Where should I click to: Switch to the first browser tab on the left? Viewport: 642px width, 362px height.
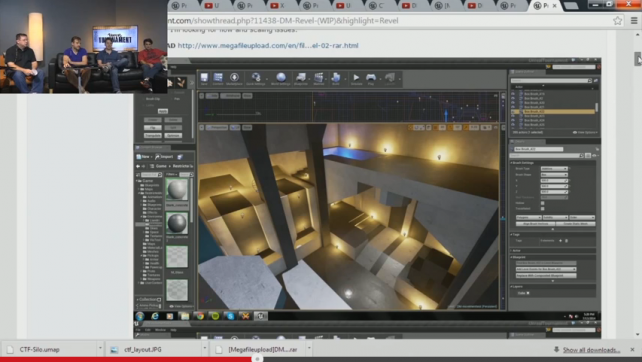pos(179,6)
---
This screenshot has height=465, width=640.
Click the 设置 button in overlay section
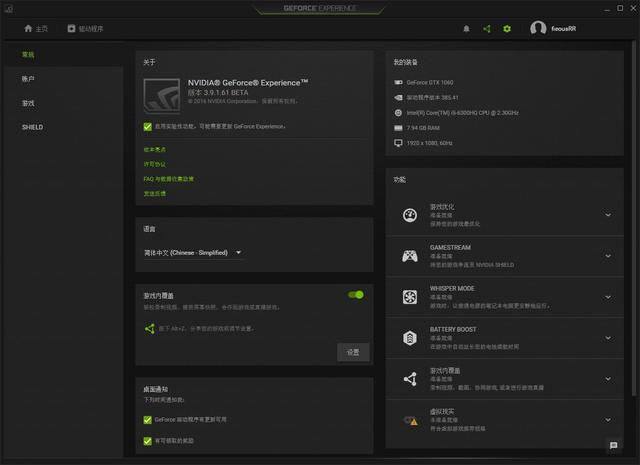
==
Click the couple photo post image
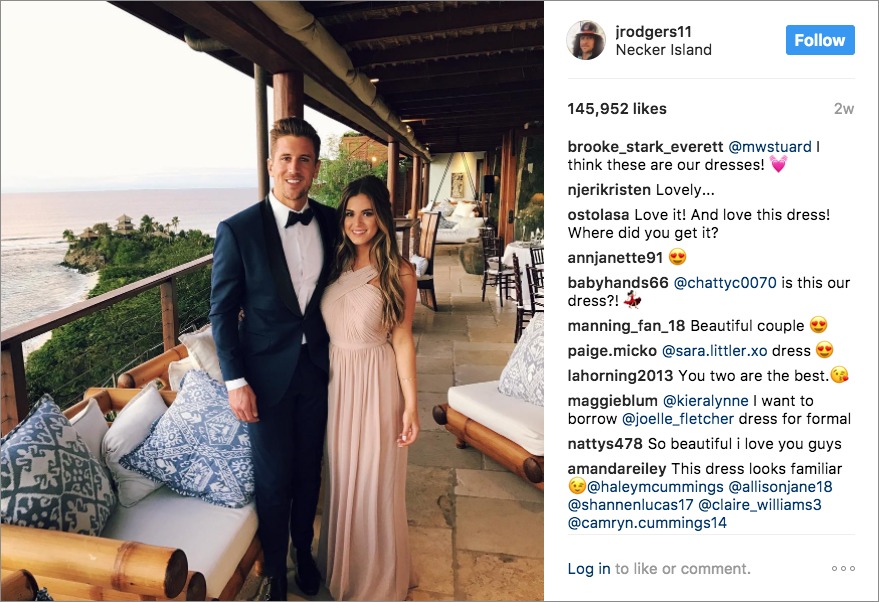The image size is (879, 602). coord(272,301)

> _Stated task_:
Please render the lines from the line with "This screenshot has height=465, width=640." to the line with "Click the 设置 button in overlay section" as a Markdown table with columns n and Line, leaving out any blank lines.

> _Solution_:
| n | Line |
|---|---|
| 1 | This screenshot has height=465, width=640. |
| 2 | Click the 设置 button in overlay section |